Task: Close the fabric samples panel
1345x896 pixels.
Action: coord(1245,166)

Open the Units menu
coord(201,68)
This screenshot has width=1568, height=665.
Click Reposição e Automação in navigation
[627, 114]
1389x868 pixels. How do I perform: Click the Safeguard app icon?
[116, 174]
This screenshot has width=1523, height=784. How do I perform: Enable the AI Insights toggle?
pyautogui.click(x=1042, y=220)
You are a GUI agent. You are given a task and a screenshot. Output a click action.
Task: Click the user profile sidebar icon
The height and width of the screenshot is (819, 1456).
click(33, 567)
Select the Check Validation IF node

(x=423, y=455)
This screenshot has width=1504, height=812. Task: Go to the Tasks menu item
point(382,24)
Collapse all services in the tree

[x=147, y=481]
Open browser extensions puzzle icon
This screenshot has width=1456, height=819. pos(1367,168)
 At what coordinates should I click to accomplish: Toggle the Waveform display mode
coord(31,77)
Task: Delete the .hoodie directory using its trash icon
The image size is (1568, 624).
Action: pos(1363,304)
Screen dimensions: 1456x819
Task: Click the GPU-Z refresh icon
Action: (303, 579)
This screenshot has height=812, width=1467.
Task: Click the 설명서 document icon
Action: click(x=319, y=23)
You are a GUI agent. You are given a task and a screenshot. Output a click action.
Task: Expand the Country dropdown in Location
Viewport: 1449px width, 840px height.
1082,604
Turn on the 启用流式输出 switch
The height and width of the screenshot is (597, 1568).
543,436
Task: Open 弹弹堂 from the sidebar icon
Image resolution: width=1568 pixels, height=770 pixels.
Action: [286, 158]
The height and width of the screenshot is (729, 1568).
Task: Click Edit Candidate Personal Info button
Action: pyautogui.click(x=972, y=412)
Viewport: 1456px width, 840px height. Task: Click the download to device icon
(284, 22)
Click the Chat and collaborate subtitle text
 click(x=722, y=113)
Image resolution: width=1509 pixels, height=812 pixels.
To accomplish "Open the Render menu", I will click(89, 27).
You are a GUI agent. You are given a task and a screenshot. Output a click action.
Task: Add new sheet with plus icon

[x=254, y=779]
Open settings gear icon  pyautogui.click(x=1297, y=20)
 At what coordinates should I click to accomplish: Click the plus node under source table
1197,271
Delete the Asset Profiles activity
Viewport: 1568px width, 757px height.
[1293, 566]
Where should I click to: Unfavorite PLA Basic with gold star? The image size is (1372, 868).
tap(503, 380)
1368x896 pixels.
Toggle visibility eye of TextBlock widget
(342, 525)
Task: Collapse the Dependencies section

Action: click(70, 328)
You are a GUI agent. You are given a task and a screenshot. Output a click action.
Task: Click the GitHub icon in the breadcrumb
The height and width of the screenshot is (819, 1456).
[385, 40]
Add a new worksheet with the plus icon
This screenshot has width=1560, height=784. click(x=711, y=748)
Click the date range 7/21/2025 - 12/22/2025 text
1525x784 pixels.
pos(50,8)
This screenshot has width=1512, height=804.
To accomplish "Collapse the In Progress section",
----------
(Task): The job is to copy each line from the material above that holds the word "sidebar".

(Answer section):
Task: Click the user profile sidebar icon
Task: Open 弹弹堂 from the sidebar icon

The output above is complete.